French media company Canal+ prevailed over European Union competition regulators Wednesday in its challenge to a settlement agreement that prevents companies from blocking content based on location.

LUXEMBOURG (CN) — French media company Canal+ prevailed over European Union competition regulators Wednesday in its challenge to a settlement agreement that prevents companies from blocking content based on location.  

The European Court of Justice sided with the Paris-based premium TV provider, which was fighting a 2016 antitrust deal between the European Commission and U.S. film studio Paramount over so-called geo-blocking practices. 

“By adopting the decision at issue, the Commission rendered the contractual rights of the third parties meaningless, including the contractual rights of Groupe Canal + vis-à-vis Paramount, and thereby infringed the principle of proportionality,” according to a press release from the Luxembourg-based court. The ruling was not immediately available in English.

In 2014, Canal+ signed a contract with Paramount for the rights to broadcast its films in France. A year later, the European Commission, the EU’s executive arm, launched an antitrust investigation into the relationship between U.S. TV and film producers and European premium television companies. 

The commission found that British broadcasting giant Sky and six major U.S. film studios, including Paramount, conspired to prevent continental European consumers from having access to their movies through geo-blocking, which involves companies restricting access to content based on geographic location. The EU sees the practice as an anti-competitive move that violates the bloc’s single market system.

Paramount settled with the EU in 2016 and agreed to drop the restrictive licensing agreements, which effectively killed the deal it had with Canal+. The French broadcaster brought a complaint to the European General Court, the EU’s lower court, in 2018. 

Canal+ argued that geographically restricted licensing agreements are valid under EU intellectual property regulations. The commission contended that such agreements were a threat to the EU’s single market.

The General Court sided with the commission in 2018 and Canal+ appealed to the Court of Justice, which ruled Wednesday that Paramount’s settlement agreement disproportionately harmed the company. 

“The principle of proportionality requires that the rights of these third parties are not completely eroded,” the five-judge panel wrote, finding the lower court had not sufficiently considered how other companies were impacted by the deal.

“The General Court did not examine in detail the economic and legal context of the clauses in question,” the ruling states.

The decision, which is final and cannot be appealed, is the latest blow to EU antitrust regulators. Earlier this year, the bloc's high court scrapped a $15 billion fine against Silicon Valley giant Apple that the European Commission had levied for sweetheart tax deals with Ireland.
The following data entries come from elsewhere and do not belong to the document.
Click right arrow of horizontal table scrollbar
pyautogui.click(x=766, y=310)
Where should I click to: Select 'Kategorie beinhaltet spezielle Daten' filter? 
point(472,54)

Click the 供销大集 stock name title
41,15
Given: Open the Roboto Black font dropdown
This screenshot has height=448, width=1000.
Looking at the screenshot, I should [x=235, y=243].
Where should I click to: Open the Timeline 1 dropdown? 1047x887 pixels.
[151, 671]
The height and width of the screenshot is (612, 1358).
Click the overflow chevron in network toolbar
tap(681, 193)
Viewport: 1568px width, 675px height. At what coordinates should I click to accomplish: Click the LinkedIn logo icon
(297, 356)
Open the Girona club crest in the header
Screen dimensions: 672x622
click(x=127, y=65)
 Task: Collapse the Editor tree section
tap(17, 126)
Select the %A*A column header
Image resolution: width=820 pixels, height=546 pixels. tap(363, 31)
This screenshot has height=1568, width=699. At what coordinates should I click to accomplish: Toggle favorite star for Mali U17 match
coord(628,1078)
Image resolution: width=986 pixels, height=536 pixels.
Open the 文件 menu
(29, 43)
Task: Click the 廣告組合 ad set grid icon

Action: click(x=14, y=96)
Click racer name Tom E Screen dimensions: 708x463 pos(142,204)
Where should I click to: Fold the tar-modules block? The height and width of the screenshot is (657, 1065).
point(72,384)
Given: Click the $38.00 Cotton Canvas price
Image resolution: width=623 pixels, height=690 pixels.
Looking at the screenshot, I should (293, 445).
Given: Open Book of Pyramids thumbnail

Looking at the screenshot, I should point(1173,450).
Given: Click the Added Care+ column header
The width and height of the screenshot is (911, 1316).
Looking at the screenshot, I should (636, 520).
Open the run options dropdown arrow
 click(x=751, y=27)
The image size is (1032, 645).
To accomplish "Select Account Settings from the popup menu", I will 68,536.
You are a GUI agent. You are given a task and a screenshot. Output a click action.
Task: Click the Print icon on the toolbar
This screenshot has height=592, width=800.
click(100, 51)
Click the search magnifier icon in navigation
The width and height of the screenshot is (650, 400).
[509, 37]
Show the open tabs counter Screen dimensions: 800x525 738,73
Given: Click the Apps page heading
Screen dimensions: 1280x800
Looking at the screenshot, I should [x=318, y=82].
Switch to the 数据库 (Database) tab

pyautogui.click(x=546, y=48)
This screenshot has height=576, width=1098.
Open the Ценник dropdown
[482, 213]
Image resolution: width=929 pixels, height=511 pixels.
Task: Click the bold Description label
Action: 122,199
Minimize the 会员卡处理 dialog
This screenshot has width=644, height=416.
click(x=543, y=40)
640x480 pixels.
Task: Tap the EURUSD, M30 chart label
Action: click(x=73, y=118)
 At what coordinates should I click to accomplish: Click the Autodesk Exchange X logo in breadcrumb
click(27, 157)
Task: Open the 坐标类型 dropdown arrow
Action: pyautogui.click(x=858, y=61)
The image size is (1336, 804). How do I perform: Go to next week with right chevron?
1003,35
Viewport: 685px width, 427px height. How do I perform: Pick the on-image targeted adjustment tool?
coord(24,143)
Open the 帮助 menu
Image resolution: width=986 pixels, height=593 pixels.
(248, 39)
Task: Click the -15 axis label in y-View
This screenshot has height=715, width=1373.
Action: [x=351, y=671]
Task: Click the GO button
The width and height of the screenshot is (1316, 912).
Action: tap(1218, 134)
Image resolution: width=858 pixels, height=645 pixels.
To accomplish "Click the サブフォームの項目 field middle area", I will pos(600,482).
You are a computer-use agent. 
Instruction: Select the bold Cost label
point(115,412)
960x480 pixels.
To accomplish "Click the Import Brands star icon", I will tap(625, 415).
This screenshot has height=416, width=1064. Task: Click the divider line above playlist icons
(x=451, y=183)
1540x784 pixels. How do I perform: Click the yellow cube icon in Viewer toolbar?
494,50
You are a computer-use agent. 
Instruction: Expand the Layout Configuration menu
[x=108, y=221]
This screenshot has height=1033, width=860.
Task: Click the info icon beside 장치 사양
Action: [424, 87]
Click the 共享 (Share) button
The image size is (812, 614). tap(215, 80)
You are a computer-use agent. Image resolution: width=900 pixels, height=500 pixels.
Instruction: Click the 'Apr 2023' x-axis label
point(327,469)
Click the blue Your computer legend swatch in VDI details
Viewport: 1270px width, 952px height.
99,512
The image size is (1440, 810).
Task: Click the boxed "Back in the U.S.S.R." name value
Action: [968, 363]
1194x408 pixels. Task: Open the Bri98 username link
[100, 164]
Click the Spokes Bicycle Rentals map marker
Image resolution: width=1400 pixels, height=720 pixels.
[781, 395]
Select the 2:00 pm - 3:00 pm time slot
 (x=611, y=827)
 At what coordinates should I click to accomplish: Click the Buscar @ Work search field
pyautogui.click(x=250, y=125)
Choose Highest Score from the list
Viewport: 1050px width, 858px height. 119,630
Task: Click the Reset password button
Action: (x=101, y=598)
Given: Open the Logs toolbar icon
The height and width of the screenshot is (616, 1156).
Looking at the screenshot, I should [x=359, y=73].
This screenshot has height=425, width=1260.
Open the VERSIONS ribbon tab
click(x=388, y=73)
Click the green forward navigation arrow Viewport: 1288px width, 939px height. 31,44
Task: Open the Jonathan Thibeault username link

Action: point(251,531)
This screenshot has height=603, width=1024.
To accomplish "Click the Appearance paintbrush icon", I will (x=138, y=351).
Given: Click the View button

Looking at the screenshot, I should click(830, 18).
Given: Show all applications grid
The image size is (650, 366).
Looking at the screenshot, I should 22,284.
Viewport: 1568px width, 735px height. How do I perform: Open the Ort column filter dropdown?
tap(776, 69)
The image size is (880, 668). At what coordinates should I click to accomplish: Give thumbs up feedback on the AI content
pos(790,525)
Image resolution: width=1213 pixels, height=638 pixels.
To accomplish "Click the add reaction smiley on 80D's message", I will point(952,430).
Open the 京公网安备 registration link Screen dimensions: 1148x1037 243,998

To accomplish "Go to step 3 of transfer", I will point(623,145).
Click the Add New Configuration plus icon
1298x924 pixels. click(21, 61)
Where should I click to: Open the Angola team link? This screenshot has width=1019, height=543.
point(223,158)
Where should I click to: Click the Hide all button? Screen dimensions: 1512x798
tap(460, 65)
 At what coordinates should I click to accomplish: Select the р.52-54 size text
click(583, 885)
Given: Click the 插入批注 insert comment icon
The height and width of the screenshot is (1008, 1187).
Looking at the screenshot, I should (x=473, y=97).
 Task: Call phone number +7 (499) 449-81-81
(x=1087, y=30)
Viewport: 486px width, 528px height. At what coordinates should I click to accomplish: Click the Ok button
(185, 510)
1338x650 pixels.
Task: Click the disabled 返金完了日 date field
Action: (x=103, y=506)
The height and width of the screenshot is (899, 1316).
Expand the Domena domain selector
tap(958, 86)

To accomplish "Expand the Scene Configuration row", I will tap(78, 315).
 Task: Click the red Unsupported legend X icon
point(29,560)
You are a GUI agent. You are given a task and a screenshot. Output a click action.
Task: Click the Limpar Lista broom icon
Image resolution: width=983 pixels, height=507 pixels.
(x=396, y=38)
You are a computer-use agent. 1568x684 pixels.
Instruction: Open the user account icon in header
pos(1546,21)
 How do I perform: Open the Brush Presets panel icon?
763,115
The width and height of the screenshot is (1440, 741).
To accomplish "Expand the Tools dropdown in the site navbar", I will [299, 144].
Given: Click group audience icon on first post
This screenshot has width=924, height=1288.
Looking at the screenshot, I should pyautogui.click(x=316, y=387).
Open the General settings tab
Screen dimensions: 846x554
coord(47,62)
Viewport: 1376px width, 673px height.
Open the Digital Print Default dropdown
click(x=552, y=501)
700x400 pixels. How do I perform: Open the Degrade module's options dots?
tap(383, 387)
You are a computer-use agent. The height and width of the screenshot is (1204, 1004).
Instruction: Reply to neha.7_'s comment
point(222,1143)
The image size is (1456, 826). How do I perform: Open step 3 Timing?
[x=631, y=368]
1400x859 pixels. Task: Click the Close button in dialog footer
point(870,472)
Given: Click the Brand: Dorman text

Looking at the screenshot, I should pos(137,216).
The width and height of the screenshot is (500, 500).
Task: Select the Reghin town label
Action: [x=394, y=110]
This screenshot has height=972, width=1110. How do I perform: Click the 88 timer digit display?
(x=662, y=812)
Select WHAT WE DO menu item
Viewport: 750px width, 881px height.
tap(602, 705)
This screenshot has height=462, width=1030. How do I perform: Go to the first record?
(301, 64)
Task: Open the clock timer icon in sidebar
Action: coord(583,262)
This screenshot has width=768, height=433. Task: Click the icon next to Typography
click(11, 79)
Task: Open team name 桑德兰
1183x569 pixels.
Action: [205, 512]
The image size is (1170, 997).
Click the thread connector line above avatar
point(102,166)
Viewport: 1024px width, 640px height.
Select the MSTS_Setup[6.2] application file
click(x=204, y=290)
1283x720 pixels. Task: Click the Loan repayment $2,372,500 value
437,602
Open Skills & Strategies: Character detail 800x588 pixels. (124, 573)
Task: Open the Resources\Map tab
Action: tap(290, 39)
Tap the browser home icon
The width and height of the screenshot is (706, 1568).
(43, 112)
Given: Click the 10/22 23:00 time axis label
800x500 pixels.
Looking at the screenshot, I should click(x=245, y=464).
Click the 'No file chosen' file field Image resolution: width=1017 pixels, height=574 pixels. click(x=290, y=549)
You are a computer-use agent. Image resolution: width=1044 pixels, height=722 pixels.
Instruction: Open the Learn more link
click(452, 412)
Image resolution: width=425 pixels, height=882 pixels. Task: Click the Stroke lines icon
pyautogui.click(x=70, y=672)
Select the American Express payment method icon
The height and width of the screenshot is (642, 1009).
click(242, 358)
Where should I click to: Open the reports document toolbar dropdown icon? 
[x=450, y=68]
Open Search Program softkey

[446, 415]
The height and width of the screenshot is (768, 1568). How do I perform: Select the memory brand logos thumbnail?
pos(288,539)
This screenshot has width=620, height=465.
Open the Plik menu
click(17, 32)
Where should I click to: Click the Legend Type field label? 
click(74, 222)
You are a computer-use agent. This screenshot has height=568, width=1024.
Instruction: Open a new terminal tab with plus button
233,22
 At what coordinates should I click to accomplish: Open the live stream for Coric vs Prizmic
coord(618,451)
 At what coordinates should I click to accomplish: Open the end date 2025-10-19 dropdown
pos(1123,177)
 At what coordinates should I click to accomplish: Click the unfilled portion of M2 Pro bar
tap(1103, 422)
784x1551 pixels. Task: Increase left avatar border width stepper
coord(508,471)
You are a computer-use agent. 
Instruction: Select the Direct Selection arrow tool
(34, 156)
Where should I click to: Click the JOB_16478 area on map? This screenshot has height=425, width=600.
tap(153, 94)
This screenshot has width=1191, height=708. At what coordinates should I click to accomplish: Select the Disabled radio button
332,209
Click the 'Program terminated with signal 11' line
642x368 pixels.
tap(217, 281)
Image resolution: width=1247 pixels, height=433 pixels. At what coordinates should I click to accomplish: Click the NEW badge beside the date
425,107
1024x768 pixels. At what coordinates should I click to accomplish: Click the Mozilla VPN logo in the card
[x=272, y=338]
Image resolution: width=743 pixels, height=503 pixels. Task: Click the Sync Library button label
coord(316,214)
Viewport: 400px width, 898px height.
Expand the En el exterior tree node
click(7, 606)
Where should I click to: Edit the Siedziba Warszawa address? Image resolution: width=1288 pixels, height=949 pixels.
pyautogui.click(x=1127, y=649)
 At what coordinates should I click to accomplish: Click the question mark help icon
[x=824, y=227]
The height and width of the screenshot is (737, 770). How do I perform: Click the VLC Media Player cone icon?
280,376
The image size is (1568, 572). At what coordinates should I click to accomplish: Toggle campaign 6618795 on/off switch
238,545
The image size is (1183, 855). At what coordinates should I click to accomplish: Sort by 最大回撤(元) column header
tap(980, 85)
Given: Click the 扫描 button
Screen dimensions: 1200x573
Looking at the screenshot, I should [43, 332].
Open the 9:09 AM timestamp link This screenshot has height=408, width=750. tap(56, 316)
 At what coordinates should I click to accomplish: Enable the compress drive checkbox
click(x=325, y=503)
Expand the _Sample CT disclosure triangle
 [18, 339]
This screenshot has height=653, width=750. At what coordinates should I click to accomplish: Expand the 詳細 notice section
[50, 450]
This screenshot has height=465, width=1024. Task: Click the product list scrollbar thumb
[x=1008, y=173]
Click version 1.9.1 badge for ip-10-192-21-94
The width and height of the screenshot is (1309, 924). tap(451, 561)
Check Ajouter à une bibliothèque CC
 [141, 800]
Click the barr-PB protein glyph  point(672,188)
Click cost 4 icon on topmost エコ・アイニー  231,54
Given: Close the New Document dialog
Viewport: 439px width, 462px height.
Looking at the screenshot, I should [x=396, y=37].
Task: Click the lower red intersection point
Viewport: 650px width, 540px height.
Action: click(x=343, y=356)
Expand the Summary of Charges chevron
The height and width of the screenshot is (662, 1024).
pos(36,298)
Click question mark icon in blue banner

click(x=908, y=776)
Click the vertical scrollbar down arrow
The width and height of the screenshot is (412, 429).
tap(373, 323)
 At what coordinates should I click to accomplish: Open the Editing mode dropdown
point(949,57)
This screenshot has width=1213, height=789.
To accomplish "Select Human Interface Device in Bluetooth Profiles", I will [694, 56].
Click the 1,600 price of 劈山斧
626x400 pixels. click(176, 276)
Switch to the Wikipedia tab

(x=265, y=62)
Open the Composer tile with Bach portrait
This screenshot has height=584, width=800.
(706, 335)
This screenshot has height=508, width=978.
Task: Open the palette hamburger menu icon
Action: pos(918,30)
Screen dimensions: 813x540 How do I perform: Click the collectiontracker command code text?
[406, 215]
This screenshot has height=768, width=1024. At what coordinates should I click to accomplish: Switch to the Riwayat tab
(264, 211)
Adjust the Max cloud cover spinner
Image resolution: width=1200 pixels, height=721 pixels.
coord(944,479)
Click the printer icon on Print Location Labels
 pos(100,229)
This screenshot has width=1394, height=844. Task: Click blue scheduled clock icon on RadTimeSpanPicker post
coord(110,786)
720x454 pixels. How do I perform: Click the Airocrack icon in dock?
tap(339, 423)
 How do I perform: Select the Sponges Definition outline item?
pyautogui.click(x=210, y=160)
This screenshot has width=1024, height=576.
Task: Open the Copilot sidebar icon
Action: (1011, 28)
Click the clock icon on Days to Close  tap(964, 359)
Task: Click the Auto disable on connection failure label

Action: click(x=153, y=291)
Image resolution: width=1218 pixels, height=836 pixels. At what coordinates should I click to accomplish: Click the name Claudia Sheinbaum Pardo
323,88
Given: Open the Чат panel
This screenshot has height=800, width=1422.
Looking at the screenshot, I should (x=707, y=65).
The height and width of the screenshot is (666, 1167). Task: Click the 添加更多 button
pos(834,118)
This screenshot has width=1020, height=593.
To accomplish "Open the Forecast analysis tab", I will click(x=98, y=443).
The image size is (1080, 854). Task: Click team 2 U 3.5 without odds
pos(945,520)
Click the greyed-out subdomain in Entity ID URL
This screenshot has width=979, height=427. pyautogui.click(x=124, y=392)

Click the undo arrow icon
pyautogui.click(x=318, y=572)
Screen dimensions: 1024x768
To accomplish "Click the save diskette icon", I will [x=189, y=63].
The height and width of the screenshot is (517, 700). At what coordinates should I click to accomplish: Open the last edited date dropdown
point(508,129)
In 2019, the court tossed out a $37 million fine against HSBC after the commission claimed the London-based bank, along with several other financial institutions, colluded to manipulate prices on the EU futures market. 

Wednesday’s ruling is the second recent win at the court for the French media conglomerate Vivendi, which owns Canal+ as well as Universal Music Group and Dailymotion. In September, the Court of Justice ruled Vivendi could purchase a 28.8% stake in Italian media company Mediaset. The Italian telecommunications regulator had blocked the deal, claiming it violated national rules over media ownership.